Controlling the Morphology and Efficiency of Hybrid ZnO:Polythiophene Solar Cells Via Side Chain Functionalization

Abstract

The efficiency of polymer - metal oxide hybrid solar cells depends critically on the intimacy of mixing of the two semiconductors. The effect of side chain functionalization on the morphology and performance of conjugated polymer:ZnO solar cells is investigated. Using an ester-functionalized side chain poly(3-hexylthiophene-2,5-diyl) derivative (P3HT-E), the nanoscale morphology of ZnO:polymer solar cells is significantly more intimately mixed compared to ZnO:poly(3-hexylthiophene-2,5-diyl) (ZnO:P3HT), as evidenced experimentally from a 3D reconstruction of the phase separation using electron tomography.
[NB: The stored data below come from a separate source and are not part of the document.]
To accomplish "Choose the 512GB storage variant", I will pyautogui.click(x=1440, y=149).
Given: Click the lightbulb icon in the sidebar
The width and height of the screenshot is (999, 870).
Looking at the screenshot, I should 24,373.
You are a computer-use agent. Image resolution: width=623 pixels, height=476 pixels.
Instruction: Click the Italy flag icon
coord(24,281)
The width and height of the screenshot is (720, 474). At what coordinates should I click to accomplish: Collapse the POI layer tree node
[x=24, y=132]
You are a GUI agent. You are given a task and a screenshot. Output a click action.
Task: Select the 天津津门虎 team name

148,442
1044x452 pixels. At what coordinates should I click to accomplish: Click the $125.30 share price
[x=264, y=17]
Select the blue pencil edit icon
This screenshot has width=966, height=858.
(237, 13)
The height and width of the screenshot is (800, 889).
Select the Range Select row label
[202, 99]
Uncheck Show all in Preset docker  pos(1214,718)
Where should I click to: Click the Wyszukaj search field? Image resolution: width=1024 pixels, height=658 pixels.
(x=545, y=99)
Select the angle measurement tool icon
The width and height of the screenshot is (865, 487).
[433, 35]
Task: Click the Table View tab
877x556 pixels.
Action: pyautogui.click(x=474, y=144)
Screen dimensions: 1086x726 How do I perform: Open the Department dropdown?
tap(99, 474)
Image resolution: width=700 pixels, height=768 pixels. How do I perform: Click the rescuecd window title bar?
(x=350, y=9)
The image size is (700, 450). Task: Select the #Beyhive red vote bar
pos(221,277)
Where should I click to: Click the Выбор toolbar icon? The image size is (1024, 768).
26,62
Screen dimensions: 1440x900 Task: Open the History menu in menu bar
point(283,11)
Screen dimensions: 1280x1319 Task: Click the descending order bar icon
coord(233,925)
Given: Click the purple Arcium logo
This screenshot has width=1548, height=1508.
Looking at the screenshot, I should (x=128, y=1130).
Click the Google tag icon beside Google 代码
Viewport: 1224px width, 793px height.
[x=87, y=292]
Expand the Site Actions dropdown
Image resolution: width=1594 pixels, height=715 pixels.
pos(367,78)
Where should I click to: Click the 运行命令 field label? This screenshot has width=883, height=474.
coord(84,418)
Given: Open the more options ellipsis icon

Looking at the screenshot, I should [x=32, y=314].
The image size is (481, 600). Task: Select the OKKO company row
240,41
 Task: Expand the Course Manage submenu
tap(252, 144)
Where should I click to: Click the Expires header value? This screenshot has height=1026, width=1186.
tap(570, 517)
Photoinduced absorption reveals nearly quantitative charge generation for the ZnO:P3HT-E blend but not for ZnO:P3HT, consistent with the results obtained from solving the 3D diffusion equation for excitons formed in the polymer within the two experimental ZnO morphologies. For thin ZnO:P3HT-E active layers (similar to 50 nm) this yields a significant improvement of the solar cell performance. For thicker cells, however, the reduced hole mobility and a reduced percolation of ZnO pathways hinders charge carrier collection, limiting the power conversion efficiency.